Before we delve into the basics, understanding your skin type can help you care for your skin properly and using appropriate products:
- Sensitive: Can sting or burn your skin after exposure to certain products.
- Dry: Becomes flaky, rough or itchy.
- Oily: Shiny and greasy skin.
- Combination: Oily in some areas and dry in others.
A Healthy Diet
Like plenty of other health advice out there, eating a healthy diet beneficial to your skin can benefit your other bodily functions as well. Hundreds of companies and industries exist for skincare, from soaps, lotions and other skincare products.
These products, however, only affect the external layers of your skin. Maintaining young and healthy skin goes skin deep and exists in the functions of our cells. Skin-friendly foods such as mangoes and tomatoes contain antioxidants and lycopene, ingredients that protect skin components such as collagen.
Tomatoes have also been known to decrease skin cancer development and prevent UV rays damage. Other foods to include in your diet include green and white tea, olive oils, omega-3 and soy that protects skin cells.
Reducing calorie intake has also been known to slow the aging process in the skin as well as other health benefits such as weight loss and balancing blood sugar.
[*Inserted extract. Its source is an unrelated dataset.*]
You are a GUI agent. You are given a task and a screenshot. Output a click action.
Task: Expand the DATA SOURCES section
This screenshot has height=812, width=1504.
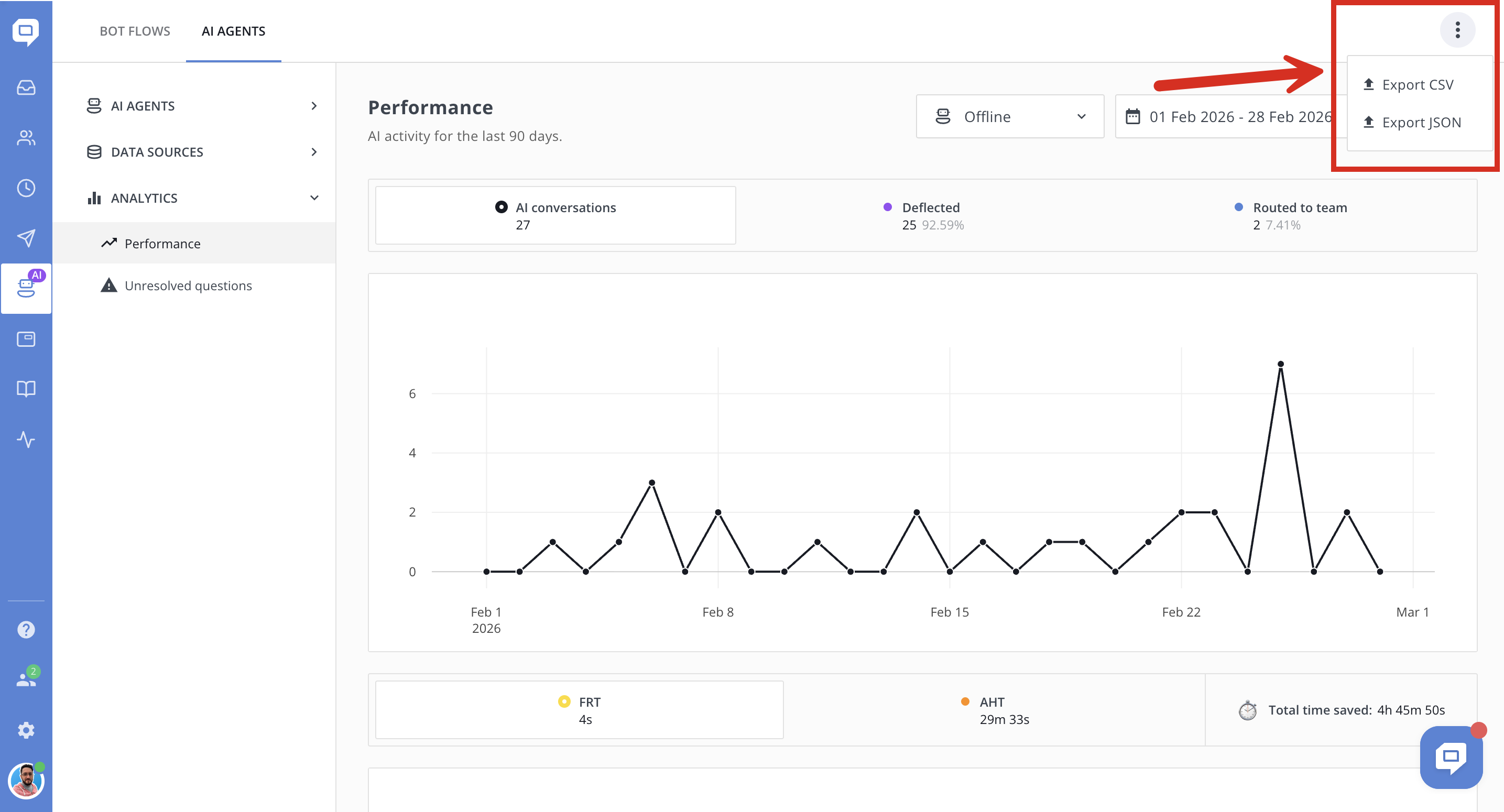[x=201, y=152]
Moisturizers help the skin in keeping the top layer of cells hydrated. Other measures of maintaining moisture include the following, according to the American Academy of Dermatology:
- Taking 5-10 minute baths. Anything more can dry out the skin. Use moisturizers and lotions immediately after.
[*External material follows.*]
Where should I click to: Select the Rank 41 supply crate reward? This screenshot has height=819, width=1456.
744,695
- Use gentle soaps and avoid harsh ones. The same goes for brushes and bath sponges that are too harsh and abrasive, especially for sensitive skin.
- Depending on your skin type, ointments may be more effective than lotions.
- Wear clothes that do not irritate your skin.
- Avoid overly long exposure to heat sources as they may dry out the skin faster.
- Drink enough water.
If following some of these steps don’t seem to moisturize your skin, seek a dermatologist in providing specific treatment. Hard water may be less effective in cleansing and moisturizing your skin, so the use of water softener systems here in Eagle Mountain can help clear hard water.
Probably the second most common health advice behind a healthy diet, smoking accelerates the skin’s aging process and narrows blood vessels to the skin, reducing oxygen and blood flow. Smoking also reduces the skin’s natural elasticity.
Getting around 7-9 hours of sleep can help you reduce those annoying circles around your eyes and improve the tone of your skin. The National Sleep Foundation also recommends the appropriate number of sleeping hours for adults, as a lack of sleep can lead to obesity, immune system deficiency and even cancer.
A lack of sleep can lead to your skin, not being able to repair itself from factors such as sun exposure and environmental stress.
A lot of these tips stem from natural sources such as food and sleep, so purchasing expensive skincare products are not the only ways for maintaining a healthy glow. Taking care of our bodies and cells allow our skin to retain its youthful glow and elasticity, as well as improve our general health overall.